But even if an ABI actually requires the evaluation to occur in a specified order (so that, for example, printing "second\n" followed by "first\n" would violate the ABI) that would still be consistent with the C standard.
What the C standard says is that the C standard itself does not define the order of evaluation. Some secondary standard is still free to do so.
Incidentally, this does not by itself involve undefined behavior. There are cases where the unspecified order of evaluation can lead to undefined behavior, for example:
printf("%d %d\n", i++, i++); /* undefined behavior! */
Argument evaluation and argument passing are related but different problems.
Arguments tend to be passed left to right, often with some arguments passed in registers rather than on the stack. This is what is specified by the ABI and _cdecl and _stdcall.
The order of evaluation of arguments before placing them in the locations that the function call requires is unspecified. It can evaluate them left to right, right to left, or some other order. This is compiler dependent and may even vary depending on optimization level.
_cdecl and _stdcall merely specify that the arguments are pushed onto the stack in right-to-left order, not that they are evaluated in that order. Think about what would happen if calling conventions like _cdecl, _stdcall, and pascal changed the order that the arguments were evaluated.
If evaluation order were modified by calling convention, you would have to know the calling convention of the function you're calling in order to understand how your own code would behave. That's a leaky abstraction if I've ever seen one. Somewhere, buried in a header file someone else wrote, would be a cryptic key to understanding just that one line of code; but you've got a few hundred thousand lines, and the behavior changes for each one? That would be insanity.
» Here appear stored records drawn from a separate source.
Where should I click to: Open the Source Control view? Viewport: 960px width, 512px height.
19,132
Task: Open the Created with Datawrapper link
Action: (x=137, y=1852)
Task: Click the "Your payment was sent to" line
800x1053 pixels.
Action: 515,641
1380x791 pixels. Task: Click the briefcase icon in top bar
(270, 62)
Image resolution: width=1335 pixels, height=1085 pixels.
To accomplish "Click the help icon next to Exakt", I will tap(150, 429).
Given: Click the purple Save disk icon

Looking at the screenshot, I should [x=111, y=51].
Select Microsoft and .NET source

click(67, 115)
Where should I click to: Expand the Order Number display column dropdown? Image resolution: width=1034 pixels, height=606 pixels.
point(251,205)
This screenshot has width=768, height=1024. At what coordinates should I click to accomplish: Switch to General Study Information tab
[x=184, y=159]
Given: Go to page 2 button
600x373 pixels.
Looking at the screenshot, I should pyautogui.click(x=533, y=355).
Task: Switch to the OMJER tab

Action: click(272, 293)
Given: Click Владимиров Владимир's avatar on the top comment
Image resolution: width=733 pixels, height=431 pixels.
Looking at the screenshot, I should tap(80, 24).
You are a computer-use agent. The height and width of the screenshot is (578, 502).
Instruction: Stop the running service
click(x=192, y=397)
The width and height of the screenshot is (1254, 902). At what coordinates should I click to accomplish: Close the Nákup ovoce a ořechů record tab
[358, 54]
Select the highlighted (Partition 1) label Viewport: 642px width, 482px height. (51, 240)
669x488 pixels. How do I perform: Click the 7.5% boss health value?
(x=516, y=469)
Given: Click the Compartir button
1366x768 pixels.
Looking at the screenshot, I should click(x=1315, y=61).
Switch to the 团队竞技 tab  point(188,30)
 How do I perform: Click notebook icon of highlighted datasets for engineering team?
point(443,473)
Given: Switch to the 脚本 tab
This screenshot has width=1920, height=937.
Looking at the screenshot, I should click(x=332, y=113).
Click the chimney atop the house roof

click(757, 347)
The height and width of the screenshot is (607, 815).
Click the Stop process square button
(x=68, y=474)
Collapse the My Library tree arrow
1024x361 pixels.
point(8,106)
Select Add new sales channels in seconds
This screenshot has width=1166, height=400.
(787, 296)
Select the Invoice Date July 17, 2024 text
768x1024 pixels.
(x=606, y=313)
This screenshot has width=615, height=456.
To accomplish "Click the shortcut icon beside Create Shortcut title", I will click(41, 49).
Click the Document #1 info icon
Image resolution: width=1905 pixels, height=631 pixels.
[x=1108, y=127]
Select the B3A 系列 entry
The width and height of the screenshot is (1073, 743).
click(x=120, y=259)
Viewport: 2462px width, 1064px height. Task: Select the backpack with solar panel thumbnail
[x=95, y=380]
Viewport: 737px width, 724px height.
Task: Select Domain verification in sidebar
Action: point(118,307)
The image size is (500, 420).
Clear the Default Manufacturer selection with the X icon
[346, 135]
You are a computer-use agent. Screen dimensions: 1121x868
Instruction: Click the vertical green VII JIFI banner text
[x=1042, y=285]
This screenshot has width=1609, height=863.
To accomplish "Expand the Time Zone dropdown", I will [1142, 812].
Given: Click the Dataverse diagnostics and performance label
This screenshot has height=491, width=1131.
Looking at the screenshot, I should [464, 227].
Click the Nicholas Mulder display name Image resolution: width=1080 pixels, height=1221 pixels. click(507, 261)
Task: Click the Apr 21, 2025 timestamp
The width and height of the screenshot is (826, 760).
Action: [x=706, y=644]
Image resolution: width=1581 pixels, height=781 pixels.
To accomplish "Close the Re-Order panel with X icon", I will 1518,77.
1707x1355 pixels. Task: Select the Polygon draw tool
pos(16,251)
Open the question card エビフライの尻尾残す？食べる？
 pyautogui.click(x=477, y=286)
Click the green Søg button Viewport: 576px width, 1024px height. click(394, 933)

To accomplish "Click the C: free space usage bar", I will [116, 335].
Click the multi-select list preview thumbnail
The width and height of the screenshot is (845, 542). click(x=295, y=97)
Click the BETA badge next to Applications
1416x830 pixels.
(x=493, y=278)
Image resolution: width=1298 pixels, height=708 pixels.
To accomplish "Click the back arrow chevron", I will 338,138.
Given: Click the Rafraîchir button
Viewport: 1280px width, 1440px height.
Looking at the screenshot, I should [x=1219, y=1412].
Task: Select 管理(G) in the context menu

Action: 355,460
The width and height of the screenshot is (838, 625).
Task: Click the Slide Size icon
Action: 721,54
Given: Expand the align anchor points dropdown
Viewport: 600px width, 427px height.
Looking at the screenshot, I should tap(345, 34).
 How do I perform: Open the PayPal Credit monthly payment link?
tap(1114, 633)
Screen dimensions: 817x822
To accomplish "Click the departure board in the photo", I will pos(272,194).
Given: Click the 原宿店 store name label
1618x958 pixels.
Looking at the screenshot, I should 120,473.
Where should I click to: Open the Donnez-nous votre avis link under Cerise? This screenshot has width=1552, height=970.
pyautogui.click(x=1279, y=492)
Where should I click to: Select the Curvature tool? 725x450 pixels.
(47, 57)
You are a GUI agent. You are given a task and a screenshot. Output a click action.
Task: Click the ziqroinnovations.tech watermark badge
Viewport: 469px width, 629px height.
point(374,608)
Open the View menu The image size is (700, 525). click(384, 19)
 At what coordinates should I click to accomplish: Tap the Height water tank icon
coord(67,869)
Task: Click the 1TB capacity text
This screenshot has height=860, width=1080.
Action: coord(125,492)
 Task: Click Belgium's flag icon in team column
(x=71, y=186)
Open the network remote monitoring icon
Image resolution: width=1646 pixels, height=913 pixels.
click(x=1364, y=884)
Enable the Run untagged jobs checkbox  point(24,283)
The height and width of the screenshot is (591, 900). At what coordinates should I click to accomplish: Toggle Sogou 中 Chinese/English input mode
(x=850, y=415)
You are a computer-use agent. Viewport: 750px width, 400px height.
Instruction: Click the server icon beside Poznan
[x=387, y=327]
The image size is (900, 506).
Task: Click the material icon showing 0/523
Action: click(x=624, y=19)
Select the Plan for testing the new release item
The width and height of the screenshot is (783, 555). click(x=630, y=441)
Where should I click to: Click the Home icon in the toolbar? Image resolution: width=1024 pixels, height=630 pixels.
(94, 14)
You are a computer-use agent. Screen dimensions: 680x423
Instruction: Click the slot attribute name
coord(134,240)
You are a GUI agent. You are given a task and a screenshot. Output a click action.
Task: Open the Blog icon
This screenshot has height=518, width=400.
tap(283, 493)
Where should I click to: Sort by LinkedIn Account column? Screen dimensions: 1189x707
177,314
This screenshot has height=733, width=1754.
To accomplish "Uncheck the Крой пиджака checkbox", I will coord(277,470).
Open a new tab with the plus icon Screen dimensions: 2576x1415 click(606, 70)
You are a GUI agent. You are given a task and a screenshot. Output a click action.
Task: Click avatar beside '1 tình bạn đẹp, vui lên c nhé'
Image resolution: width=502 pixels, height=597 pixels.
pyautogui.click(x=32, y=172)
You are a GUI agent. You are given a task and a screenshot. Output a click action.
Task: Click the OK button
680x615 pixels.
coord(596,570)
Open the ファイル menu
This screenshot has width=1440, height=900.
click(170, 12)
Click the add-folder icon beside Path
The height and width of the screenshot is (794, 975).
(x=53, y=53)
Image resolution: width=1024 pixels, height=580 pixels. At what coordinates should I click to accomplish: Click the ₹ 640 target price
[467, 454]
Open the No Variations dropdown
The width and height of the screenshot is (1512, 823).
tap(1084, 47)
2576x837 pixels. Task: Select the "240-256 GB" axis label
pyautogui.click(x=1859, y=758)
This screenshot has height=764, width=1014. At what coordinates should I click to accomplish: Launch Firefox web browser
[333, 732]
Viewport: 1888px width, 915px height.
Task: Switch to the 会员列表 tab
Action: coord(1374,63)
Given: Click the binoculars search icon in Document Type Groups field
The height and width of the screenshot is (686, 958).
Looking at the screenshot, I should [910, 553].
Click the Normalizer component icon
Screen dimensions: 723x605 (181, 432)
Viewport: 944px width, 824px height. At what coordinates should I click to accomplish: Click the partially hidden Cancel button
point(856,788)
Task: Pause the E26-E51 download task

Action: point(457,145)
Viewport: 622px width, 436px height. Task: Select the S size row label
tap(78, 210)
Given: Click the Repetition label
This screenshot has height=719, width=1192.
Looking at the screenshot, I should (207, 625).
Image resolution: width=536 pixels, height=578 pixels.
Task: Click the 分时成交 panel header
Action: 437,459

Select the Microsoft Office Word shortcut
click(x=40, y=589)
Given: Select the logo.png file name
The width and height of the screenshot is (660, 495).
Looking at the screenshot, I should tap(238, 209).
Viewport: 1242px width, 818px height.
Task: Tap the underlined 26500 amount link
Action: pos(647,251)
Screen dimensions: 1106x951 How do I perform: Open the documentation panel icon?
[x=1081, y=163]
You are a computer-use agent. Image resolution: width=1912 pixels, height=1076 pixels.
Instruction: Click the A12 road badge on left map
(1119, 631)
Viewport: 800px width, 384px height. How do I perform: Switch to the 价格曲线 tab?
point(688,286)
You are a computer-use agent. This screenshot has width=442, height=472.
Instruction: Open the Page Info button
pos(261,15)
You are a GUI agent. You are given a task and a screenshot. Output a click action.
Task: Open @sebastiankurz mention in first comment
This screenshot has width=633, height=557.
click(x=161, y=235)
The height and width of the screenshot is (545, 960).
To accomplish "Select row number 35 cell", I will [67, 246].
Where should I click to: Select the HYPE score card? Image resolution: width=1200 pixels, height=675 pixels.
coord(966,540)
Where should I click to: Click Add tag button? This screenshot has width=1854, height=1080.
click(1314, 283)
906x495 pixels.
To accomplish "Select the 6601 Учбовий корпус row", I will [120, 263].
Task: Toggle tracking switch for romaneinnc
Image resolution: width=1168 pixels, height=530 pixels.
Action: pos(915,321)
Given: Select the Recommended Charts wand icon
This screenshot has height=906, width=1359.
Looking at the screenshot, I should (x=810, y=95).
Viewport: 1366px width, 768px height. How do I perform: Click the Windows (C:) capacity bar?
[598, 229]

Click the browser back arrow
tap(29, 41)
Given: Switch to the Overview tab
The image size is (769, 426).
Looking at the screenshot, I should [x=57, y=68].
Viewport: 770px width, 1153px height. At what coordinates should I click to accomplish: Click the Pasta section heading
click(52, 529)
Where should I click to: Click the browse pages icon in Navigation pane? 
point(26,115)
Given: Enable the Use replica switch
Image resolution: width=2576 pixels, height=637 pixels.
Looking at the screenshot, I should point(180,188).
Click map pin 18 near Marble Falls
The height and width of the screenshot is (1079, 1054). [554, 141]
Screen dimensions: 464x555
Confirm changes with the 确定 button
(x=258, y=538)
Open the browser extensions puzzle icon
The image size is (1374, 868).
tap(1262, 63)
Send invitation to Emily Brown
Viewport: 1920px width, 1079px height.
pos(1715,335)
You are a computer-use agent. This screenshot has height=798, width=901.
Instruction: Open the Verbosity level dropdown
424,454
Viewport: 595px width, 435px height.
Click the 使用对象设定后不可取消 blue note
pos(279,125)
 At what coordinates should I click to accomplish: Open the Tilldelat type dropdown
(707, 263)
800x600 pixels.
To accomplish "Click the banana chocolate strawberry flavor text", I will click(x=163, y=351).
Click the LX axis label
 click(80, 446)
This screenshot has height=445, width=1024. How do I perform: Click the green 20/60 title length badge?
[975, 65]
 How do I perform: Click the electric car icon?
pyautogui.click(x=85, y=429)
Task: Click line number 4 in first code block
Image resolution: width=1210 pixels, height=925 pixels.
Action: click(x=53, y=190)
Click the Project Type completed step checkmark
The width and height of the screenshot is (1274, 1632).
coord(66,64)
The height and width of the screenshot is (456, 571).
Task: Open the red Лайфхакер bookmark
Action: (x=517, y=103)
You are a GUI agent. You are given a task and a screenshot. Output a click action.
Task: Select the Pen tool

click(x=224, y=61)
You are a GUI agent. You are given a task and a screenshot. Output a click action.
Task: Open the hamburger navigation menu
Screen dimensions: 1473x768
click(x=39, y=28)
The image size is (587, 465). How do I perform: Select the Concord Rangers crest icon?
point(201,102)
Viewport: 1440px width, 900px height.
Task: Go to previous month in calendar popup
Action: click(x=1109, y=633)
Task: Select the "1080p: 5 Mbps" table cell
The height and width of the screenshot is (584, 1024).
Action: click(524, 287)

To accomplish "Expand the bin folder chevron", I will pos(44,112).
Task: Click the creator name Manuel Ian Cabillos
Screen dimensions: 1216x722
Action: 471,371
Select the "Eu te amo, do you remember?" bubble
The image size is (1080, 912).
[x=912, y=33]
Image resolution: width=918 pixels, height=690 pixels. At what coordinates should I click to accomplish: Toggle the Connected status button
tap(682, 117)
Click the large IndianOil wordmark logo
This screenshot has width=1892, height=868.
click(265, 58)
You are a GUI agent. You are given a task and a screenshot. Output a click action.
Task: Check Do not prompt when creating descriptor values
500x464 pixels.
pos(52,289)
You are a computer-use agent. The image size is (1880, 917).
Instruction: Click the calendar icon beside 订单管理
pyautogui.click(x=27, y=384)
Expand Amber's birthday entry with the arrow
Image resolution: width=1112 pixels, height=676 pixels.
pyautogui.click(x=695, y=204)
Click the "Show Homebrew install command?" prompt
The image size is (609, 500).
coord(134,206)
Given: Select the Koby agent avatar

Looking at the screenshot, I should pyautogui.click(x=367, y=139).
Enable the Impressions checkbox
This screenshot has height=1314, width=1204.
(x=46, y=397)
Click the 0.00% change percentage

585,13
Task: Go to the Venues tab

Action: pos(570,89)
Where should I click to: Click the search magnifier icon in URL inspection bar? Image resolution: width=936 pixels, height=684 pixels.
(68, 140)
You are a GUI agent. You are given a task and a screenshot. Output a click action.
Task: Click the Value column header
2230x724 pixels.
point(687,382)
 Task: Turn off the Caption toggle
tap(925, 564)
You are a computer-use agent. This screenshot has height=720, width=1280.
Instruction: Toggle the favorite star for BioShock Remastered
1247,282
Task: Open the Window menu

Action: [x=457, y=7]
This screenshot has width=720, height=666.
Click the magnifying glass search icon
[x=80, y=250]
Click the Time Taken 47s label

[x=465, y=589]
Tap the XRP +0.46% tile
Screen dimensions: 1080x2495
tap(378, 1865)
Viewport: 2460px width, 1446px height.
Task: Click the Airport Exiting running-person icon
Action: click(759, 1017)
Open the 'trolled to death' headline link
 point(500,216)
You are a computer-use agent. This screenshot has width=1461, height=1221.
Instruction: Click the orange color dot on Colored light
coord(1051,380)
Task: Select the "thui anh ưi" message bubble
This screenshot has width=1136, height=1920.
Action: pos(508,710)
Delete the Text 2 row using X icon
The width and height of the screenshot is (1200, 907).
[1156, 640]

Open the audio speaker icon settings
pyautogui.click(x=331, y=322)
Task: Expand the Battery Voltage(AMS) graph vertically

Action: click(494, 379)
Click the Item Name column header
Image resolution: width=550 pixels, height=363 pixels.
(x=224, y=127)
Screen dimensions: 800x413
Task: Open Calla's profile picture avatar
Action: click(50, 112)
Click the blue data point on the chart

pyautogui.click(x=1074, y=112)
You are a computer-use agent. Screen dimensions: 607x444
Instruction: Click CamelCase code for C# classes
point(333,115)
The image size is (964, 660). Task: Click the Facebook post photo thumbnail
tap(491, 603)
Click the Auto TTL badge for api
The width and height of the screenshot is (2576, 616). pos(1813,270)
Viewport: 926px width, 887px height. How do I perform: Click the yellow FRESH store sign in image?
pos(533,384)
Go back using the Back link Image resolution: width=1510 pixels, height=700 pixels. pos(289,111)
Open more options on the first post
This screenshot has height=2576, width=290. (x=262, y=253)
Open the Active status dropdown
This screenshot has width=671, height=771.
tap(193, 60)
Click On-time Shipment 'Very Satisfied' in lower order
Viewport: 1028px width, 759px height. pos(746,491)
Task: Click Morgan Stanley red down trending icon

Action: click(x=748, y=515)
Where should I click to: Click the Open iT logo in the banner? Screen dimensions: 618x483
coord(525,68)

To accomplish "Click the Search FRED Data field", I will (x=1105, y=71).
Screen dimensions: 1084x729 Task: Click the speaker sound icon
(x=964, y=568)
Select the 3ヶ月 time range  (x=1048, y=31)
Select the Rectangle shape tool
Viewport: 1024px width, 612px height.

I feel like much of the undefined behavior in C89 arose from the fact that the standard was written after multiple conflicting implementations existed. They were maybe more concerned with agreeing on a sane baseline that most implementers could accept than they were with defining all behavior. I like to think that all undefined behavior in C is just a place where a group of smart and passionate people agreed to disagree, but I wasn't there.
I'm tempted now to fork a C compiler and make it evaluate function arguments as if they're a binary tree that I'm running a breadth-first traversal of. You can never have too much fun with undefined behavior!
Check the book you mentioned for any references to "Sequence points", because I think that's what you're trying to get at.
Basically, a sequence point is a point that, once you've arrived there, you are certain that all preceding expressions have been fully evaluated, and its side-effects are sure to be no more.
For example, the end of an initializer is a sequence point. This means that after:
bool foo = !(i++ > j);
You are sure that i will be equal to i's initial value +1, and that foo has been assigned true or false. Another example:
int bar = i++ > j ? i : j;
Is perfectly predictable. It reads as follows: if the current value of i is greater than j, and add one to i after this comparison (the question mark is a sequence point, so after the comparison, i is incremented), then assign i (NEW VALUE) to bar, else assign j. This is down to the fact that the question mark in the ternary operator is also a valid sequence point.
All sequence points listed in the C99 standard (Annex C) are:
The following are the sequence points described in 5.1.2.3:
— The call to a function, after the arguments have been evaluated (6.5.2.2).
— The end of the first operand of the following operators: logical AND && (6.5.13);
logical OR || (6.5.14); conditional ? (6.5.15); comma , (6.5.17).
— The end of a full declarator: declarators (6.7.5);
— The end of a full expression: an initializer (6.7.8); the expression in an expression
statement (6.8.3); the controlling expression of a selection statement (if or switch)
(6.8.4); the controlling expression of a while or do statement (6.8.5); each of the
expressions of a for statement (6.8.5.3); the expression in a return statement
(6.8.6.4).
— Immediately before a library function returns (7.1.4).
— After the actions associated with each formatted input/output function conversion
specifier (7.19.6, 7.24.2).
— Immediately before and immediately after each call to a comparison function, and
also between any call to a comparison function and any movement of the objects
passed as arguments to that call (7.20.5).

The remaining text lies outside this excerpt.